その時々に小手先で解決しようとすれば、逆に右や左に極端にぶれて、物事はもつれ、外交問題も国内の法治国家としてのシステムも、最小不幸社会とは真逆の方向へ向かっていくのではないかとの強い危険性を感じ、国家の一員として、県民の代表として、政府に対して意見を申し上げるものであります。
皆様御承知のように、去る9月7日、沖縄県・尖閣諸島周辺の我が国領海内で、海上保安庁の巡視船に中国漁船が衝突した事件が起こりました。そして、公務執行妨害の疑いで逮捕、送検された漁船の船長を、26日未明、那覇地検が処分保留で釈放するというゆゆしき事態が発生いたしました。

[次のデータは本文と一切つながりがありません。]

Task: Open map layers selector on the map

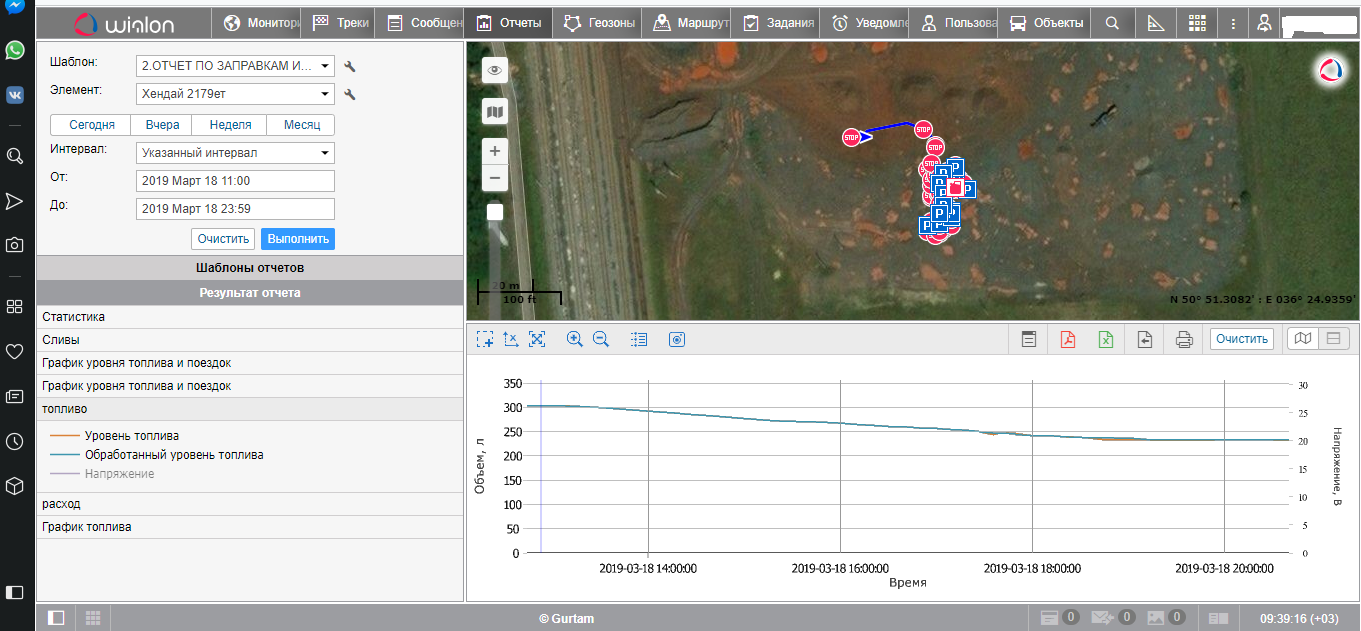Action: (495, 112)

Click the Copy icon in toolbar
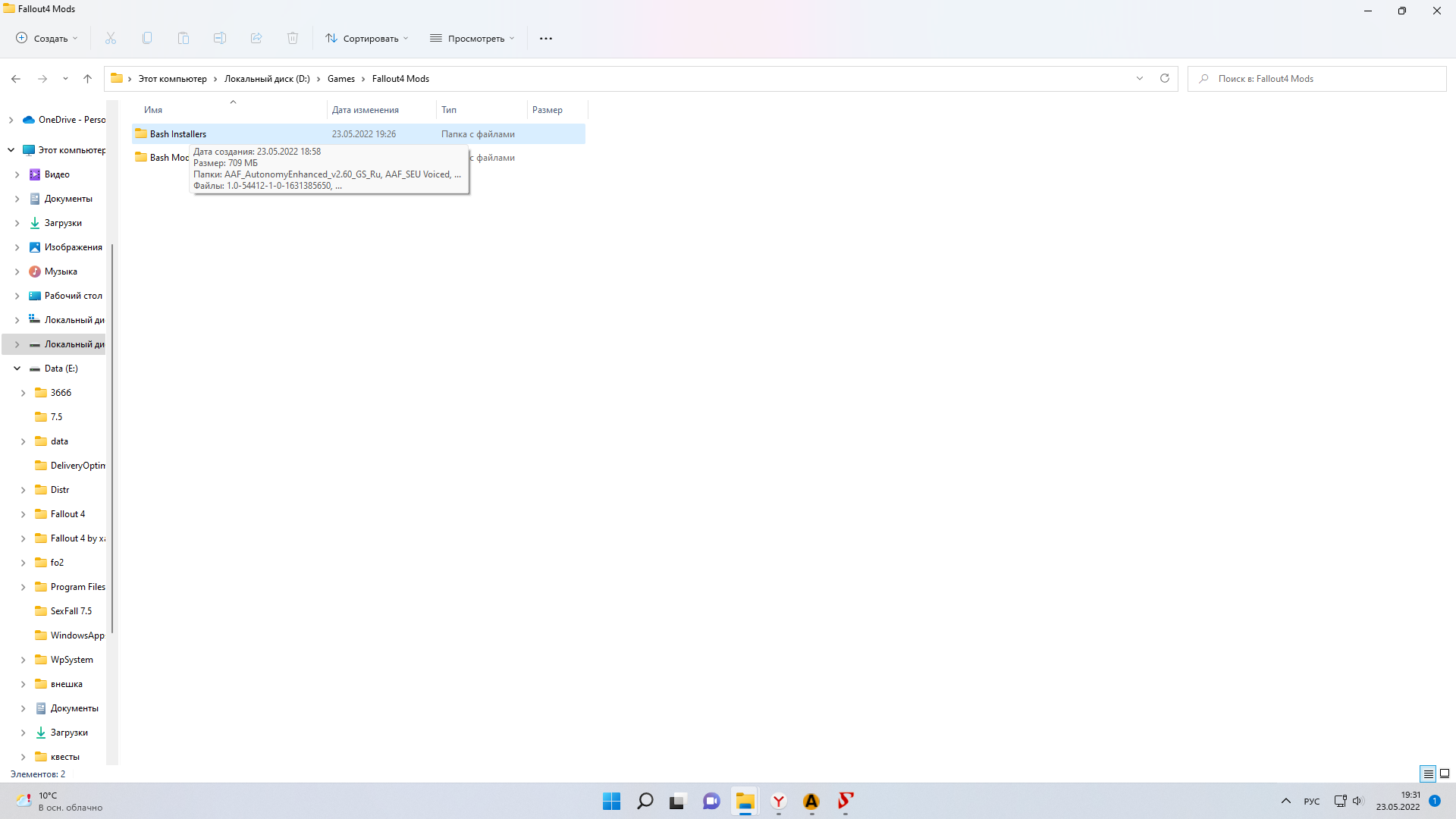pyautogui.click(x=147, y=38)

日本政府は、明治28年から一貫して尖閣諸島を領有しており、沖縄県石垣市に属するとしています。沖縄県に編入以来、国際的にも日本の領土と認められ、かつては、かつおぶしの製造やアホウドリの羽毛の採取などが行われた経緯もあり、さまざまな史実からも、国際法上も尖閣諸島は我が国固有の領土であります。
このような中で、那覇地検が中国人船長を処分保留で釈放したことは、法の手続を無視した事実上の超法規的措置と言えます。
釈放に当たり、那覇地検次席検事は、記者会見で、我が国国民への影響や今後の日中関係を考慮したと説明しましたが、法に基づき事件を厳正に処理すべき検察当局が、外交上の配慮を述べることは理解しがたいことです。
今回の那覇地検の決定は、何らかの政治的判断によるものと考えられますが、政府は、あくまで地検の判断と強調しています。しかしながら、地検の監督責任は政府にあり、このような超法規的措置の決断を那覇地検が下すに至った根拠を、国民に説明しなければ到底理解できません。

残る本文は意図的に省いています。